▶ **Extrait fourni**:
Conçue à l’origine pour se substituer au Ballet Turc du Bourgeois Gentilhomme, Ariadne auf Naxos a fini par devenir une œuvre lyrique à part entière, l’une des plus originales du répertoire d’ailleurs. Opéra dans l’opéra, constituée d’un prologue d’une quarantaine de minutes suivi d’un acte de près d’une heure et demie, cette troisième collaboration entre Richard Strauss et le poète viennois Hugo von Hofmannsthal mélange autant les genres – buffa et seria – qu’elle brasse de sujets propices à la réflexion. Amour fidèle et volage se font face, l’un incarné par Ariane, l’autre par Zerbinette, les deux héroïnes de l’opéra. C’est pourtant un troisième personnage qui l’emporte, du moins dans le cœur du spectateur : le compositeur, figure d’une jeunesse fougueuse, sincère et prompte aux sentiments extrêmes, quelque part entre Mozart et Cherubino. La juxtaposition d’une première partie où prévaut la conversation en musique et d’une seconde structurée en numéros – airs, duos, ensemble – pose déjà la question dont Strauss fera le sujet de Capriccio, son ultime opéra : prima la musica ou le parole ?

▶ **Travail demandé**:
#1 Quels personnages de l'opéra l'extrait sur Ariadne auf Naxos mentionne-t-il ?
#2 Pouvez-vous poursuivre l'extrait sur Ariadne auf Naxos après sa dernière phrase ?

▶ **Données extraites**:
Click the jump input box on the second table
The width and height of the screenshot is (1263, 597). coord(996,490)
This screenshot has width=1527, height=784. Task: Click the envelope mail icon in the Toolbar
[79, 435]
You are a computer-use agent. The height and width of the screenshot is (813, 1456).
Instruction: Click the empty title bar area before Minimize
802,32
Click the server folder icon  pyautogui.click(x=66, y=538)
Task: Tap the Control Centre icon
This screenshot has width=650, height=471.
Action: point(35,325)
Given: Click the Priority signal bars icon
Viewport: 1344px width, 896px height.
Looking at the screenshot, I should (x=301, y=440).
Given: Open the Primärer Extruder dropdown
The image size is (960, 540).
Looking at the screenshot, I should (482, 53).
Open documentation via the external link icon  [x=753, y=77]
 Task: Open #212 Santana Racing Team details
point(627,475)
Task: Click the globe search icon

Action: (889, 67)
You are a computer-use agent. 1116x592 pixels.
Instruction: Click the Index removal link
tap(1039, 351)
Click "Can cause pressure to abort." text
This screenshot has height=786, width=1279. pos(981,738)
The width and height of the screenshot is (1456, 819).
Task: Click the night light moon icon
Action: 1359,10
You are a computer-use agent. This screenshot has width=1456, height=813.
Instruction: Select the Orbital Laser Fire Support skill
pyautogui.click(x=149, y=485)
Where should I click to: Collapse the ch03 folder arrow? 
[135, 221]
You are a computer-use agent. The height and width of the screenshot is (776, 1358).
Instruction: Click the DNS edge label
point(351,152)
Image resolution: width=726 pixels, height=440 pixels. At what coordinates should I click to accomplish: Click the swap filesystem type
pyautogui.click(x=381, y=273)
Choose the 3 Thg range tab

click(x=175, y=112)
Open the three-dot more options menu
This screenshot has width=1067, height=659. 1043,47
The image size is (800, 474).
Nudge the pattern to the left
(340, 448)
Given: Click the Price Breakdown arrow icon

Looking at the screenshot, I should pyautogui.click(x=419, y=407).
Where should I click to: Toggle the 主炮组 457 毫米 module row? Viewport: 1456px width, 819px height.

▶ **Résultats**:
#1 Ariane, Zerbinette, le compositeur

#2
Que l’on ne compte pas sur ce nouveau numéro de l’Avant-Scène pour résoudre le dilemme. Pas plus que dans sa première édition en juillet 1985, la publication la plus indispensable du paysage lyrique français n’assène ses points de vue. Au contraire, elle ouvre des perspectives, trace des lignes, élargit le débat, propose mais n’impose pas. Comme en 1985, Dominique Jameux commente l’œuvre, mesure après mesure lorsqu’il s’attache à réhabiliter le duo final souvent moins considéré que le reste de la partition. Bernard Banoun retrace la genèse de l’opéra à travers la correspondance de Strauss et d’Hofmannsthal. Jean-Michel Brèque établit un savant parallèle entre l’enchanteresse Circé et le jeu de métamorphoses qui a présidé à l’aboutissement d’Ariane et pourrait laisser lui envisager d’autres suites : « une Ariane III dont la deuxième partie serait une suite au prologue […] Et aussi une Ariane IV dont le premier acte serait l’histoire d’Ariane et de Thésée…».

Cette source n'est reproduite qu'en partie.